Begin RECORDS FOR THE TASK
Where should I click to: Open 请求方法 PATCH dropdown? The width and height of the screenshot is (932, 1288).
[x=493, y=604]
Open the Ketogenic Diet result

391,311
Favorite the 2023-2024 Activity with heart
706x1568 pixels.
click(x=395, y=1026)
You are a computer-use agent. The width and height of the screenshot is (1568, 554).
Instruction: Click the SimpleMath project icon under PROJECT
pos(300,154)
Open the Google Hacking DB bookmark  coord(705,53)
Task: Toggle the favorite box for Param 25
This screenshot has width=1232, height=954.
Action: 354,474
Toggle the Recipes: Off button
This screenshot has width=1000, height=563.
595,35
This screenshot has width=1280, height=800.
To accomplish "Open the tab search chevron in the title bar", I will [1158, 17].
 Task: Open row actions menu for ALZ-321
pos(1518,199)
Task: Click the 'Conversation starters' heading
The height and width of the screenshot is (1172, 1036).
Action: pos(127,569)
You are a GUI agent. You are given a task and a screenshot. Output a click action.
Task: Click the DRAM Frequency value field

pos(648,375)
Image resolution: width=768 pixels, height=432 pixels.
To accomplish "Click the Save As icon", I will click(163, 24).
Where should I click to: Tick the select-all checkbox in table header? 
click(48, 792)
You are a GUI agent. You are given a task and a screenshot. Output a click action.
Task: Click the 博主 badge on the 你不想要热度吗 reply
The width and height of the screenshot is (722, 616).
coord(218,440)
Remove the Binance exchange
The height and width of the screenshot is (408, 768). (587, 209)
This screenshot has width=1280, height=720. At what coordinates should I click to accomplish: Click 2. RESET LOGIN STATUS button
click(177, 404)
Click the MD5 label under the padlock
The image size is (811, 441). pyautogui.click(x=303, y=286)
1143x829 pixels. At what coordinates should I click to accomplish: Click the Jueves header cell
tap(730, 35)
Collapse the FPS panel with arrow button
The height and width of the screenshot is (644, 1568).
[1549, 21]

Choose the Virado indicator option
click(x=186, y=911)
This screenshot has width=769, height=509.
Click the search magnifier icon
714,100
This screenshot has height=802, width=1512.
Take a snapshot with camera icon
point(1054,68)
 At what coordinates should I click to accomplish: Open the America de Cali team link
End RECORDS FOR THE TASK
DIRECTIVE:
Reproduce all of the material above, substituting "symbol" for every "icon" and leaving everything else unchanged.

RESPONSE TO THIS EXERCISE:
Where should I click to: Open 请求方法 PATCH dropdown? The width and height of the screenshot is (932, 1288).
[x=493, y=604]
Open the Ketogenic Diet result

391,311
Favorite the 2023-2024 Activity with heart
706x1568 pixels.
click(x=395, y=1026)
You are a computer-use agent. The width and height of the screenshot is (1568, 554).
Instruction: Click the SimpleMath project symbol under PROJECT
pos(300,154)
Open the Google Hacking DB bookmark  coord(705,53)
Task: Toggle the favorite box for Param 25
This screenshot has width=1232, height=954.
Action: 354,474
Toggle the Recipes: Off button
This screenshot has width=1000, height=563.
595,35
This screenshot has width=1280, height=800.
To accomplish "Open the tab search chevron in the title bar", I will [1158, 17].
 Task: Open row actions menu for ALZ-321
pos(1518,199)
Task: Click the 'Conversation starters' heading
The height and width of the screenshot is (1172, 1036).
Action: pos(127,569)
You are a GUI agent. You are given a task and a screenshot. Output a click action.
Task: Click the DRAM Frequency value field

pos(648,375)
Image resolution: width=768 pixels, height=432 pixels.
To accomplish "Click the Save As symbol", I will click(163, 24).
Where should I click to: Tick the select-all checkbox in table header? 
click(48, 792)
You are a GUI agent. You are given a task and a screenshot. Output a click action.
Task: Click the 博主 badge on the 你不想要热度吗 reply
The width and height of the screenshot is (722, 616).
coord(218,440)
Remove the Binance exchange
The height and width of the screenshot is (408, 768). (587, 209)
This screenshot has width=1280, height=720. At what coordinates should I click to accomplish: Click 2. RESET LOGIN STATUS button
click(177, 404)
Click the MD5 label under the padlock
The image size is (811, 441). pyautogui.click(x=303, y=286)
1143x829 pixels. At what coordinates should I click to accomplish: Click the Jueves header cell
tap(730, 35)
Collapse the FPS panel with arrow button
The height and width of the screenshot is (644, 1568).
[1549, 21]

Choose the Virado indicator option
click(x=186, y=911)
This screenshot has width=769, height=509.
Click the search magnifier symbol
714,100
This screenshot has height=802, width=1512.
Take a snapshot with camera symbol
point(1054,68)
 At what coordinates should I click to accomplish: Open the America de Cali team link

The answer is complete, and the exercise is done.